======== Record extracts

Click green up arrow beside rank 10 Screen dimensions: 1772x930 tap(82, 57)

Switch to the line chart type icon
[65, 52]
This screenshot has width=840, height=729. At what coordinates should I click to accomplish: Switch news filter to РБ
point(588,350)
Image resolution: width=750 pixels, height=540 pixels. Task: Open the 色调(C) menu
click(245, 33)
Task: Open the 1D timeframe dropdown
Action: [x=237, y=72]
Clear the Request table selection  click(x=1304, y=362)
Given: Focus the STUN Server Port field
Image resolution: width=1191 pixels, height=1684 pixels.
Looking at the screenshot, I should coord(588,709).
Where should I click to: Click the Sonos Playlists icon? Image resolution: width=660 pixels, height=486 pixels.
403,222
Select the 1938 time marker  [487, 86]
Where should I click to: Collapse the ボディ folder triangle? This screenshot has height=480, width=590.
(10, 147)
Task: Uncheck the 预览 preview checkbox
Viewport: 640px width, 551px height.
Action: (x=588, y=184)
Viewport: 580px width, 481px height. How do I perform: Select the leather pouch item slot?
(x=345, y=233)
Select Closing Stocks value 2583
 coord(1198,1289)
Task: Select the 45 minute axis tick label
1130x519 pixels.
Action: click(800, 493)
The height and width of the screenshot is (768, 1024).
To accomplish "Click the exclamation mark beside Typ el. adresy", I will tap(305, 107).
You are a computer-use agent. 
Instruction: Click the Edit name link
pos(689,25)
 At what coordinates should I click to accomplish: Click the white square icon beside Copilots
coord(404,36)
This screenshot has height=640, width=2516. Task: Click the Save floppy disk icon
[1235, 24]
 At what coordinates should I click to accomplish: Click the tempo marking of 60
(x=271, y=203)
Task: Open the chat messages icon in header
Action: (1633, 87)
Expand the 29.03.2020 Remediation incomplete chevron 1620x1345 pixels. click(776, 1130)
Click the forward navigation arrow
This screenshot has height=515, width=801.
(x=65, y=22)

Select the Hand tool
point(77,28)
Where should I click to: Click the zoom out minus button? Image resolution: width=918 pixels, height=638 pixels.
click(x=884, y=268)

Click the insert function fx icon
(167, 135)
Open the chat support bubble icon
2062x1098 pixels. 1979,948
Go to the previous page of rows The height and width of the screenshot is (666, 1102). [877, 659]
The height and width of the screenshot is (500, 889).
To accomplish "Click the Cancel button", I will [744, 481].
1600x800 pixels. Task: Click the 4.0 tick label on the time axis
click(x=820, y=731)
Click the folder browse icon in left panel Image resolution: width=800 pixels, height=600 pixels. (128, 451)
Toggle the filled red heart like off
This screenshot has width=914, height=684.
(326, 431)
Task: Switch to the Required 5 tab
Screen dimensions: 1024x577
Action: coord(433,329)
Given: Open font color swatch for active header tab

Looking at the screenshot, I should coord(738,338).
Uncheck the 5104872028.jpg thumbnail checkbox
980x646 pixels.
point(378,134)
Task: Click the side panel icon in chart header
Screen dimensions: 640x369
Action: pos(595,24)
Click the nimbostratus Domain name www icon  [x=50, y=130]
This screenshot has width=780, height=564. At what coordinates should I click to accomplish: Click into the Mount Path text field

================

- Work task:
From the entries above, give again exactly the lines running from the line with "Task: Switch to the Required 5 tab" to the line with "Click the nimbostratus"; include both of those lines.

- Solution to the exercise:
Task: Switch to the Required 5 tab
Screen dimensions: 1024x577
Action: coord(433,329)
Given: Open font color swatch for active header tab

Looking at the screenshot, I should coord(738,338).
Uncheck the 5104872028.jpg thumbnail checkbox
980x646 pixels.
point(378,134)
Task: Click the side panel icon in chart header
Screen dimensions: 640x369
Action: pos(595,24)
Click the nimbostratus Domain name www icon  [x=50, y=130]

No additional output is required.